Sąd Okręgowy stanął na stanowisku, że w okolicznościach faktycznych niniejszej sprawy taka ocena jest nieuzasadniona. Skoro celem regulacji art. 385 ( 1) § 1 k.c. jest nie tylko zapewnienie ekwiwalentności świadczenia konsumentowi, będącemu słabszą stroną stosunku zobowiązaniowego nawiązywanego z przedsiębiorcą, ale także uchylenie skutków braku należytej informacji mogącej istnieć po stronie konsumenta na etapie zaciągania zobowiązania, przyjąć należy, iż treść wskazanych wyżej zapisów umownych niewątpliwie pozwala na ustalenie po stronie powódki wysokości opłaty wstępnej już na etapie zawarcia, a nie tylko wykonania tej umowy. W treści OWU znajduje się definicja opłaty wstępnej, która to jest pobierana w przypadku dokonania wyboru wariantu II ubezpieczenia od kwot wpłaconych z tytułu składki podstawowej wpłaconych w pierwszym roku polisy. Opłata wstępna jest określona w stosunku do składki podstawowej oraz w stosunku do składki dodatkowej. Opłata wstępna jest pobierana w dniu dokonania alokacji składki podstawowej poprzez proporcjonalne umorzenie odpowiedniej liczby jednostek uczestnictwa ubezpieczeniowych funduszy kapitałowych zewidencjonowanych na rachunku podstawowym ubezpieczającego, według cen jednostek uczestnictwa obowiązujących w dniu umorzenia.
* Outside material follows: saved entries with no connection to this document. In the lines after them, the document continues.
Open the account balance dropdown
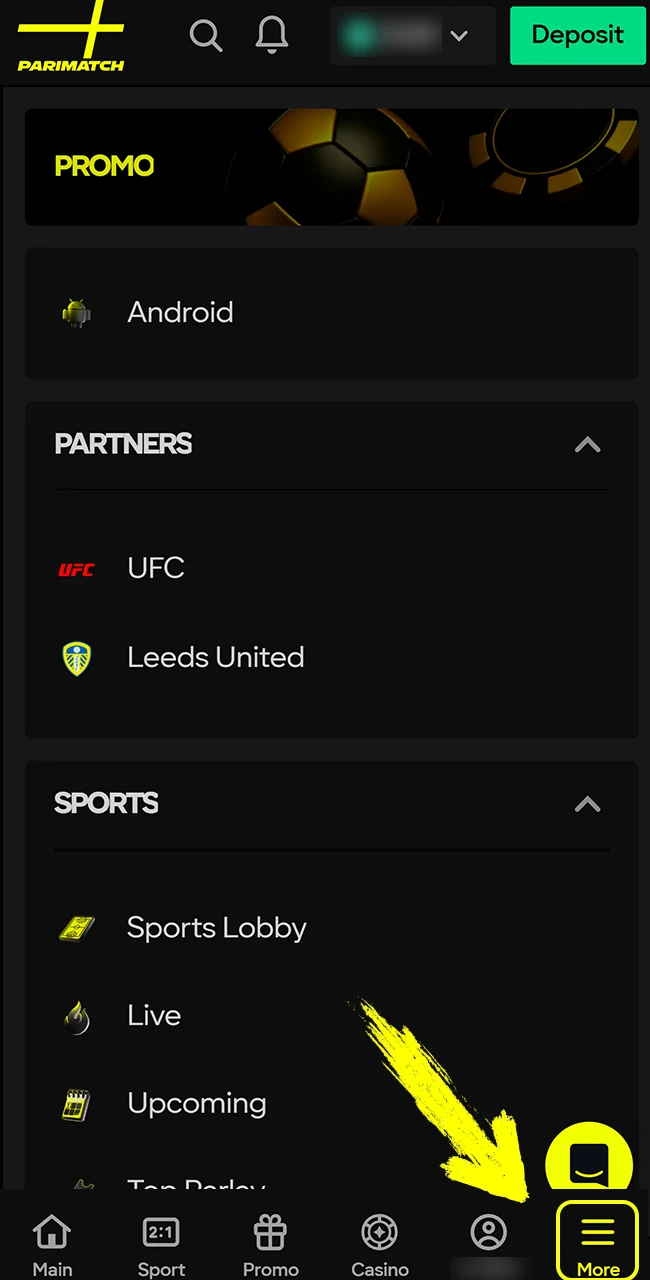The height and width of the screenshot is (1280, 650). point(413,35)
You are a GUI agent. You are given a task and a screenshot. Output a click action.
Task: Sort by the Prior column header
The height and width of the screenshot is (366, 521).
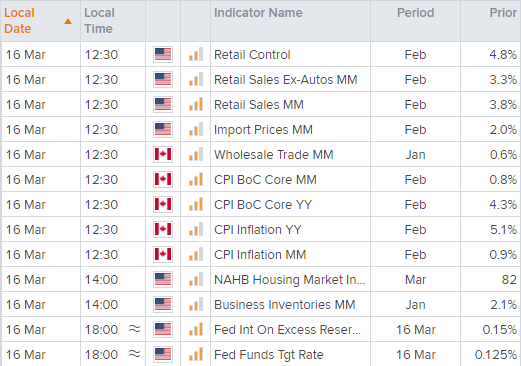point(503,13)
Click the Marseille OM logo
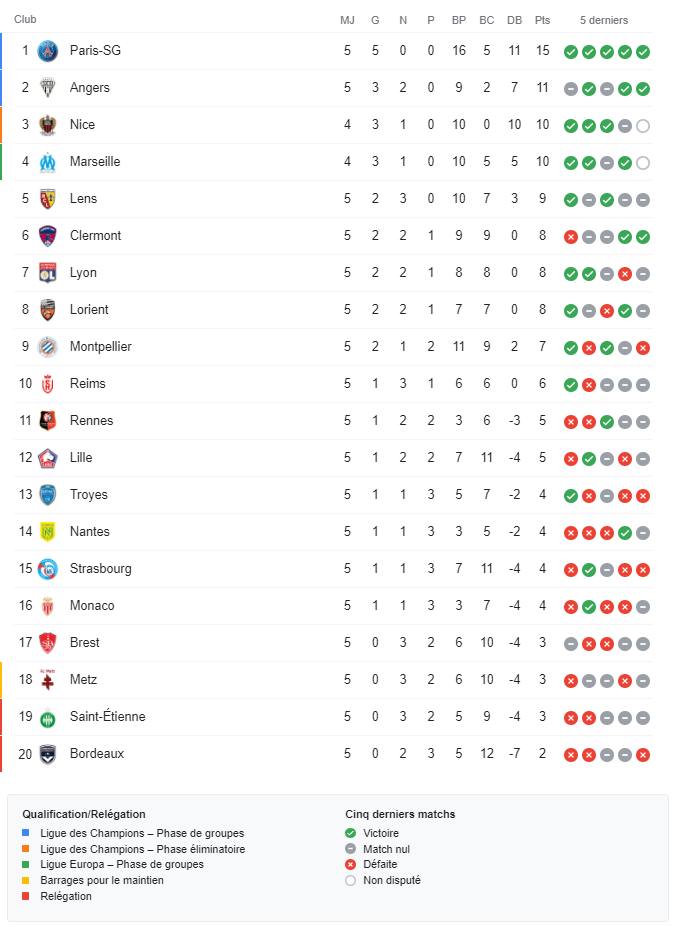The height and width of the screenshot is (927, 674). coord(48,162)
Określenie tej opłaty jako wstępnej świadczy, że ma ona na celu pokrycie kosztów wstępnych związanych z zawarciem umowy. W ust 8 pkt 2 lit. a, tabeli opłat i limitów do umowy ubezpieczenia na życie z ubezpieczeniowymi funduszami kapitałowymi ze składką podstawową opłacaną jednorazowo – (...), przewidziane jest, że opłata wstępna dla wariantu II umowy dla składki podstawowej do 100.000 zł wynosi 4%. W świetle powyższego Sąd Okręgowy stanął na stanowisku, że takie określenie wysokości opłaty wstępnej spełniało niewątpliwe wymóg właściwego poinformowania powódki, albowiem skoro prosta operacja matematyczna polegająca na przemnożeniu wartości składki podstawowej (10.000 zł) oraz wskaźnika 4% pozwalała na ustalenie wysokości opłaty wstępnej na kwotę 400 zł. Nadto w realiach niniejszej sprawy opłata ta nie może zostać uznana za rażąco wygórowaną, zważywszy na jej wysokość w stosunku do wartości zgromadzonych środków na rachunku powódki.
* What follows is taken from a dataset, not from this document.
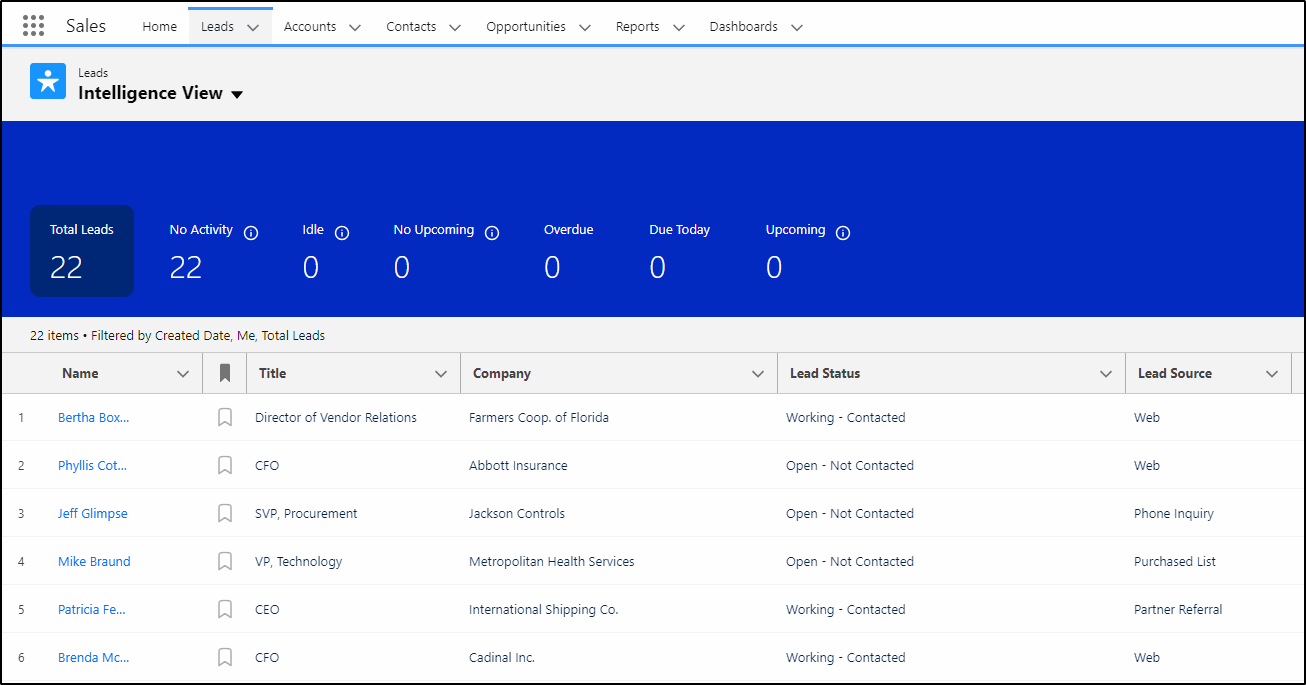Image resolution: width=1306 pixels, height=685 pixels.
Task: Expand the Intelligence View list selector
Action: pos(237,95)
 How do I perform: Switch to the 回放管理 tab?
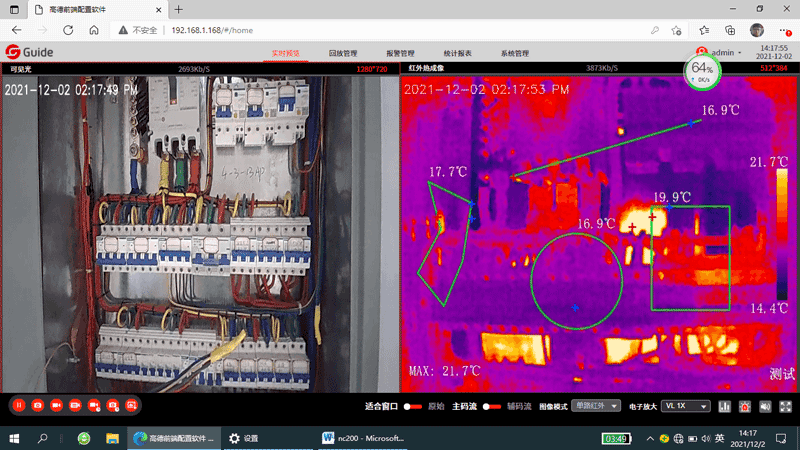[x=343, y=52]
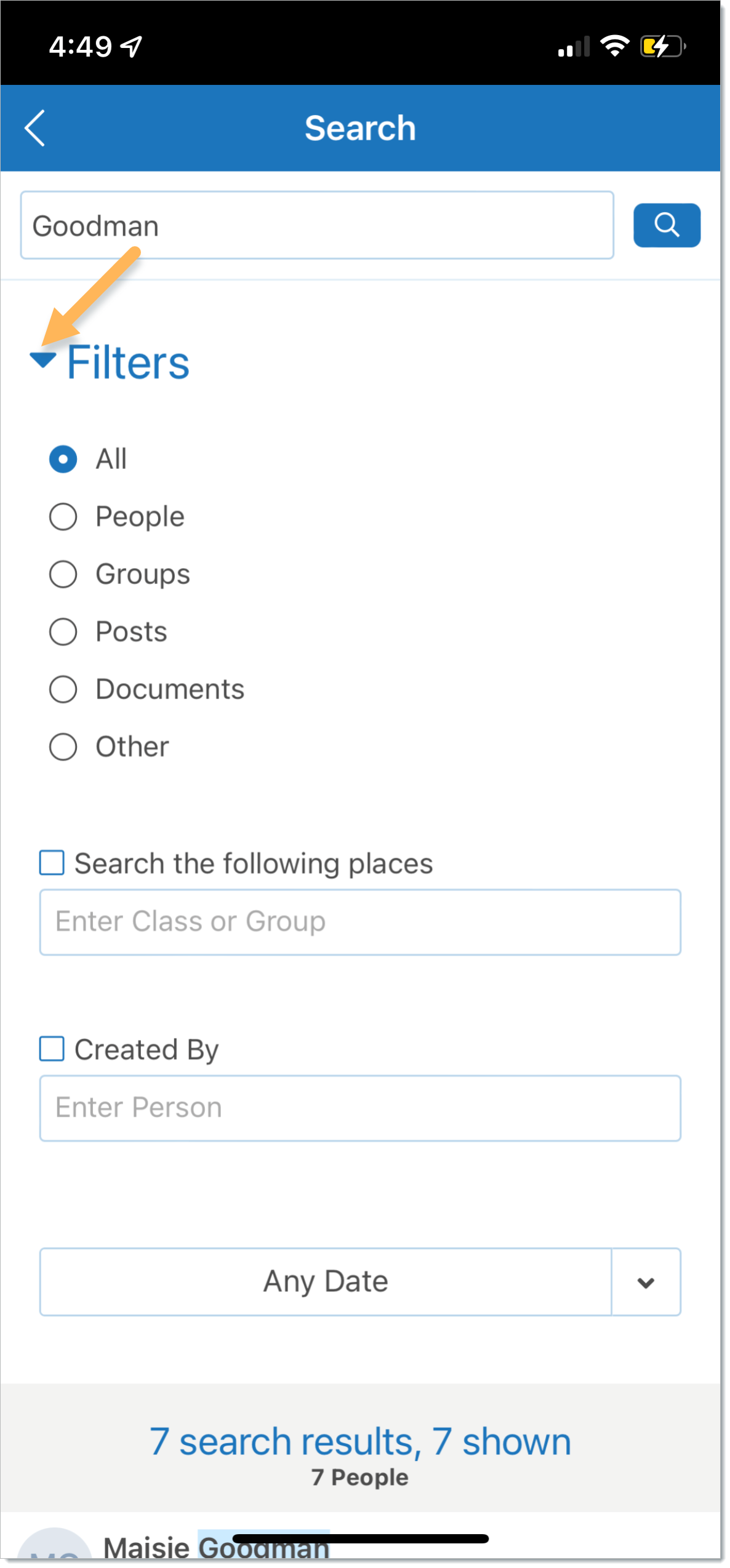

Z przytoczonych wyżej względów orzeczono jak w sentencji na zasadzie art. 385 k.p.c. O kosztach postępowania odwoławczego orzeczono na podstawie art. 98 §1 k.p.c. w zw. 391 k.p.c., na które to koszty złożyły się koszt zastępstwa procesowego strony pozwanej w kwocie 900 zł (§ 2 pkt. 4 i § 10 ust. 1 pkt. 1 Rozporządzenia Ministra Sprawiedliwości z dnia 22 października 2015 r. w sprawie opłat za czynności adwokackie).